───── DATA ─────

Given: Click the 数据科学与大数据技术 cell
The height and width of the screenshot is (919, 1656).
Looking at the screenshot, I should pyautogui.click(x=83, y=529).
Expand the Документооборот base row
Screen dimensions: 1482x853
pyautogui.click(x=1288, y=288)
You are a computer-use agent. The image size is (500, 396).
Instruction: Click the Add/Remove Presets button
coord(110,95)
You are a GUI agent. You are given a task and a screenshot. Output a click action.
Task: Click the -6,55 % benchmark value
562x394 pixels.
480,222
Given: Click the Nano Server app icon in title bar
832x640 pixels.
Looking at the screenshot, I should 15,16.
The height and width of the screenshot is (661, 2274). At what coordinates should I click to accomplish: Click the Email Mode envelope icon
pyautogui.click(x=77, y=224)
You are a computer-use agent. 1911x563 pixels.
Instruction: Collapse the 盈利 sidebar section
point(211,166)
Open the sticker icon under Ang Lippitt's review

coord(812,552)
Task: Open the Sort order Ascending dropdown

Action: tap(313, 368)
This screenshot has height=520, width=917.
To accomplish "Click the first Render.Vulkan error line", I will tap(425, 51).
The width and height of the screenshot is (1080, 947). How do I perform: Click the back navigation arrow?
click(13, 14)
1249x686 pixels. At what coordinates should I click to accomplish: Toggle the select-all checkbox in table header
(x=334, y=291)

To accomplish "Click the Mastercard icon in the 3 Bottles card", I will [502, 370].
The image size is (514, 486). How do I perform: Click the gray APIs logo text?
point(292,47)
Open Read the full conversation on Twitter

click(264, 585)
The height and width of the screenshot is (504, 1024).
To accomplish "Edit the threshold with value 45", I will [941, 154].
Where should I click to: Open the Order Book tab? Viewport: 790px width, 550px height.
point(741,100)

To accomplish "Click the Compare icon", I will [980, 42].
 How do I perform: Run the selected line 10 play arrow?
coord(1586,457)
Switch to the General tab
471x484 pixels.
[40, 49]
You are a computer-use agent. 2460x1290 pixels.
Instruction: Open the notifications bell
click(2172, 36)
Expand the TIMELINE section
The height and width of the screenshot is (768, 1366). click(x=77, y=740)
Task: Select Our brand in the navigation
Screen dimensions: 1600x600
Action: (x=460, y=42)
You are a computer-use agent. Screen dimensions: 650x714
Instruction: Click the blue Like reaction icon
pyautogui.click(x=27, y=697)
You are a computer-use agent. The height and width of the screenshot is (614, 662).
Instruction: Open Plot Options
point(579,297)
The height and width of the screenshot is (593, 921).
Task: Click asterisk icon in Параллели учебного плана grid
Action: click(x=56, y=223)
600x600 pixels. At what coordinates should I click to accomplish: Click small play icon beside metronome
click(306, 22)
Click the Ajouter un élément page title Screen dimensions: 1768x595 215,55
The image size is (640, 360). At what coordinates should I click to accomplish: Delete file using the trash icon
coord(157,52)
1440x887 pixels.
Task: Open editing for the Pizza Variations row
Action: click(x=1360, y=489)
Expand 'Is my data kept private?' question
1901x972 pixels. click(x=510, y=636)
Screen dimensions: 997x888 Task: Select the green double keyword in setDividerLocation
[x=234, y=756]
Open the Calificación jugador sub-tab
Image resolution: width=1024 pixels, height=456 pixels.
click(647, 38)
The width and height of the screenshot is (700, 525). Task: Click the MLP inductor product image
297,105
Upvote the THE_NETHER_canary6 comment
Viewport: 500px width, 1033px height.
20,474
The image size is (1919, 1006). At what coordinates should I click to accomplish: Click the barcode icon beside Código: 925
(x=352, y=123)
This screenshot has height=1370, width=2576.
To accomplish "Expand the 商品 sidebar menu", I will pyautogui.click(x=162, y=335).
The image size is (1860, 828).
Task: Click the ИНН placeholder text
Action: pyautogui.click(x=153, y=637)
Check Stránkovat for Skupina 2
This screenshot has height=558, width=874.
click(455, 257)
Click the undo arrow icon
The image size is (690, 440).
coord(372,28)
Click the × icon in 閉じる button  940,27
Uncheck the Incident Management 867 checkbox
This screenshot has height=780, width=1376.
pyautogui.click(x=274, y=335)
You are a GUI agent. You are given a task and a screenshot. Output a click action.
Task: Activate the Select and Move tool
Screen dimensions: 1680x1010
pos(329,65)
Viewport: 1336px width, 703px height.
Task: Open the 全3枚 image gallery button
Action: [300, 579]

─────

**WHAT TO PRODUCE**
Gather every line from the entries above where the word "value" appears, and copy them.

**RESULT OF THIS EXERCISE**
Task: Click the -6,55 % benchmark value
To accomplish "Edit the threshold with value 45", I will [941, 154].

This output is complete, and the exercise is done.